* [Brano citato]
☆ ☆ ☆ ☆ ☆ ☆ ☆
La più classica tra le suddivisioni della memoria, nello studio del comportamento umano e dei suoi correlati neurobiologici, è sicuramente quella tra memoria a lungo termine (MLT) e memoria a breve termine (MBT), definita anche come working memory (“memoria di lavoro”).
Per tracciare facilmente una differenza tra le due tipologie di memoria, basta riportare alcuni semplici esempi: la memoria a lungo termine riguarda l’accesso ad informazioni acquisite nel passato, come il ricordo di un avvenimento della propria vita; la memoria a breve termine, invece, è riassumibile nella capacità di ricordare informazioni appena presentate ai nostri sensi, come la ripetizione di una serie numerica appena ascoltata.
Come è risaputo, la memoria a breve termine ha una capacità limitata, la quale ha poco a che vedere con la qualità degli elementi da ricordare: che siano lettere, numeri o parole, solitamente un giovane adulto senza addestramento mnemonico è in grado di tenere a mente circa 7 o 8 oggetti.
Inoltre, senza un’adeguata ripetizione di quegli stessi elementi, solitamente la maggior parte di questi cadono nell’oblio dopo un tempo brevissimo, anche inferiore ai 20 secondi.
Perché la memoria a breve termine viene definita come memoria di lavoro?
Il lavoro che più di tutti ha definito il meccanismo sottostante al concetto di working memory è datato 1990. Alan Baddeley, nel suo celebre modello, discerne tre componenti fondamentali che permettono all’uomo non solo di ricordare, ma anche di “lavorare” su informazioni recenti in modo da rielaborarle e riutilizzarle:
- L’Esecutivo centrale può essere considerato come un sistema supervisore necessariamente flessibile, in grado di regolare i processi cognitivi attraverso la coordinazione degli altri due sistemi, ad esso subordinati, così come di regolare l’attenzione selettiva e l’inibizione di un comportamento, coordinando l’esecuzione di compiti.
- Il Loop Fonologico, invece, si occupa del trattamento dell’informazione sia fonetica che fonologica. Le sue due componenti sono un magazzino fonologico a breve termine, le cui informazioni contenute all’interno decadono velocemente, ed un sistema di ripetizione articolatoria. Proprio questo processo di ripetizione permette il mantenimento di informazioni che altrimenti andrebbero perdute.
- Il Taccuino visuospaziale, infine, riguarda la capacità di elaborazione e mantenimento di informazioni visuo-spaziali, come ad esempio le immagini mentali.
Negli anni 2000, nuovi studi condotti da Beddeley hanno portato alla concettualizzazione di una quarta componente, denominata Buffer episodico; quest’ultima svolgerebbe un ruolo fondamentale nell’interazione tra la memoria di lavoro e la memoria a lungo termine, permettendo il passaggio di informazione tra diversi magazzini.
☆ ☆ ☆ ☆ ☆ ☆ ☆
* [Materiale di studio]
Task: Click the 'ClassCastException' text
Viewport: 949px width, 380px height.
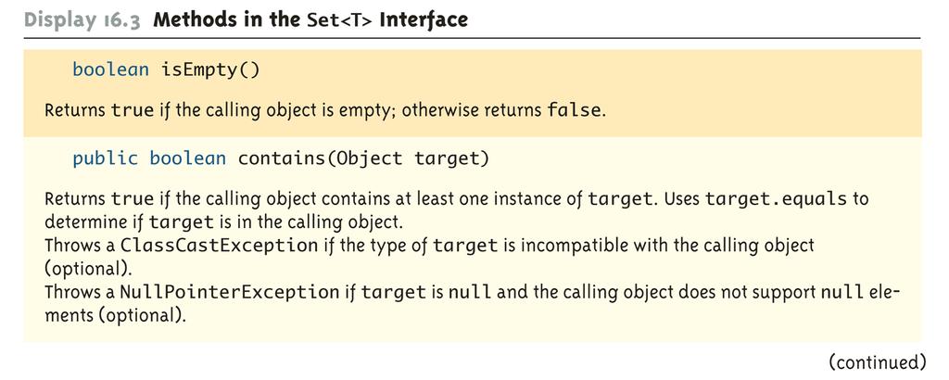Action: click(219, 246)
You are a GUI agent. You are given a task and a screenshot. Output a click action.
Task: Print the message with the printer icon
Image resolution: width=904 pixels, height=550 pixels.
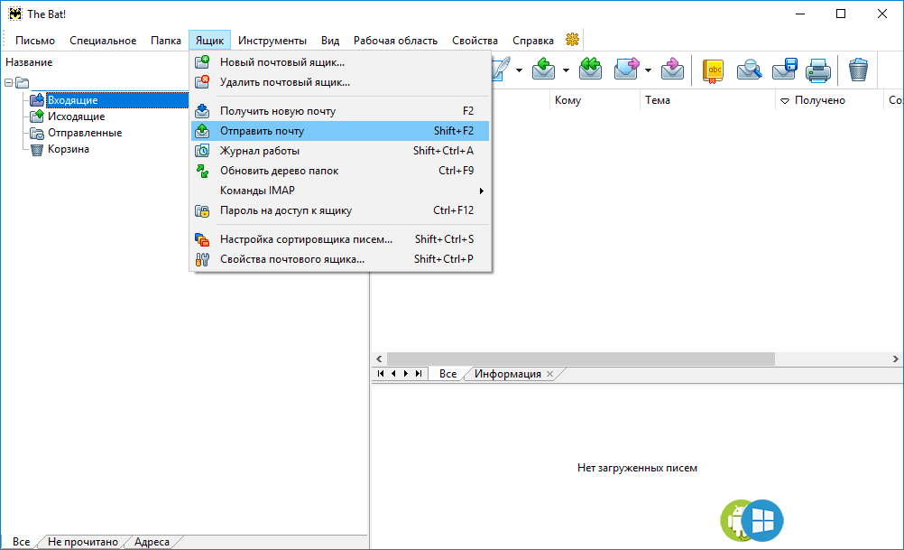[x=817, y=70]
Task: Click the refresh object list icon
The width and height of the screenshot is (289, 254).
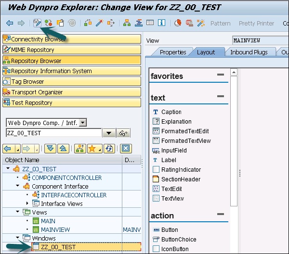Action: [110, 149]
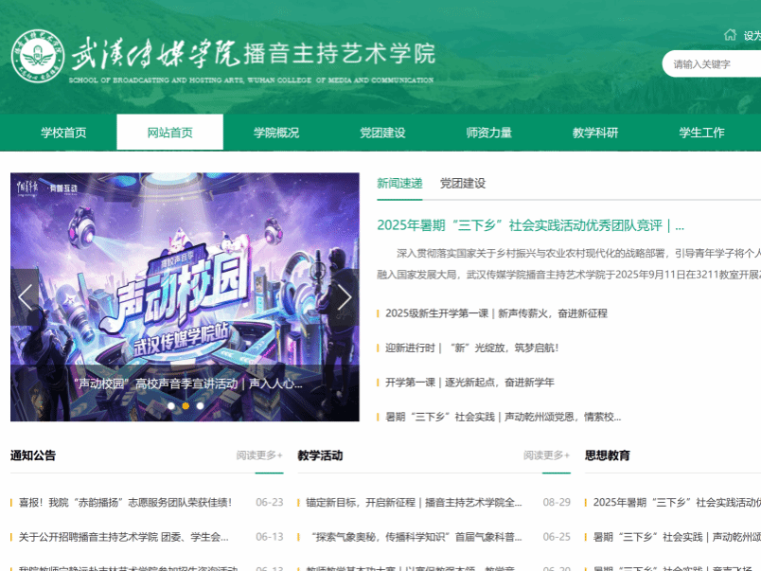The width and height of the screenshot is (761, 571).
Task: Click 阅读更多+ next to 通知公告
Action: pos(259,455)
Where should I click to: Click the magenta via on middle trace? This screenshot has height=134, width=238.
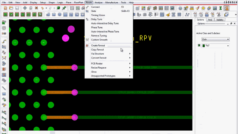click(x=75, y=93)
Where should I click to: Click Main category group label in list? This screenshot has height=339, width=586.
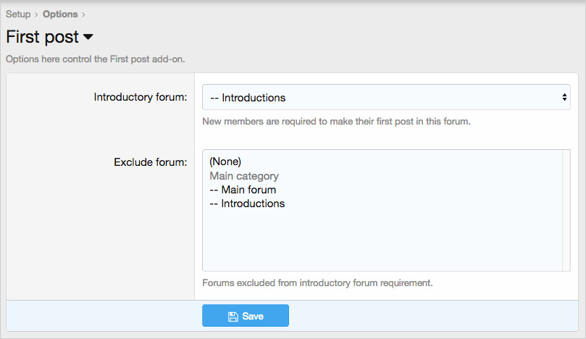click(244, 176)
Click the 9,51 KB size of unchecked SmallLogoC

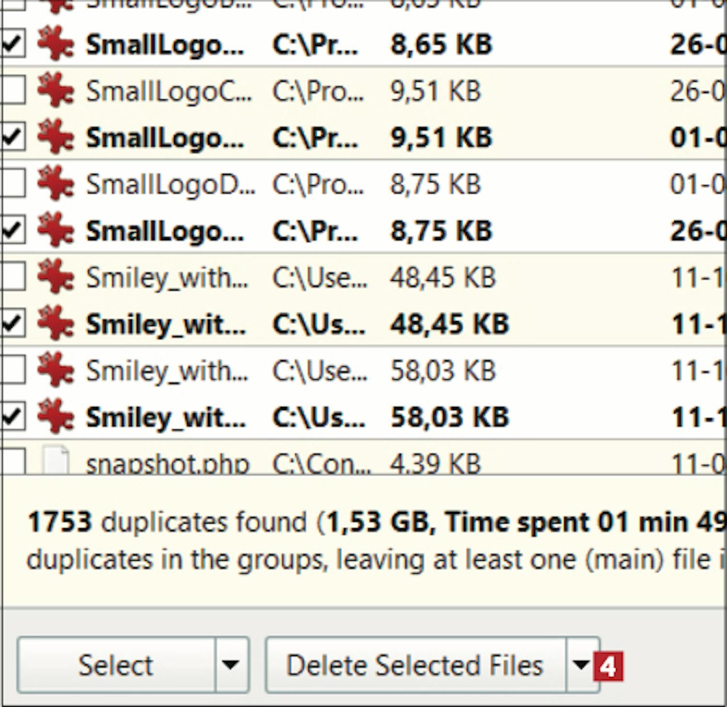coord(435,91)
☆ ☆ ☆ ☆ ☆ ☆ ☆
* [Il tuo obiettivo] Trascrivi parola per parola il brano sulla memoria, cominciando da "- Il Loop Fonologico, invece, si" e proseguendo fino a "tra diversi magazzini.". Le voci riportate costituiscono materiale a sé, distinto dal brano.

* [Soluzione del problema]
- Il Loop Fonologico, invece, si occupa del trattamento dell’informazione sia fonetica che fonologica. Le sue due componenti sono un magazzino fonologico a breve termine, le cui informazioni contenute all’interno decadono velocemente, ed un sistema di ripetizione articolatoria. Proprio questo processo di ripetizione permette il mantenimento di informazioni che altrimenti andrebbero perdute.
- Il Taccuino visuospaziale, infine, riguarda la capacità di elaborazione e mantenimento di informazioni visuo-spaziali, come ad esempio le immagini mentali.
Negli anni 2000, nuovi studi condotti da Beddeley hanno portato alla concettualizzazione di una quarta componente, denominata Buffer episodico; quest’ultima svolgerebbe un ruolo fondamentale nell’interazione tra la memoria di lavoro e la memoria a lungo termine, permettendo il passaggio di informazione tra diversi magazzini.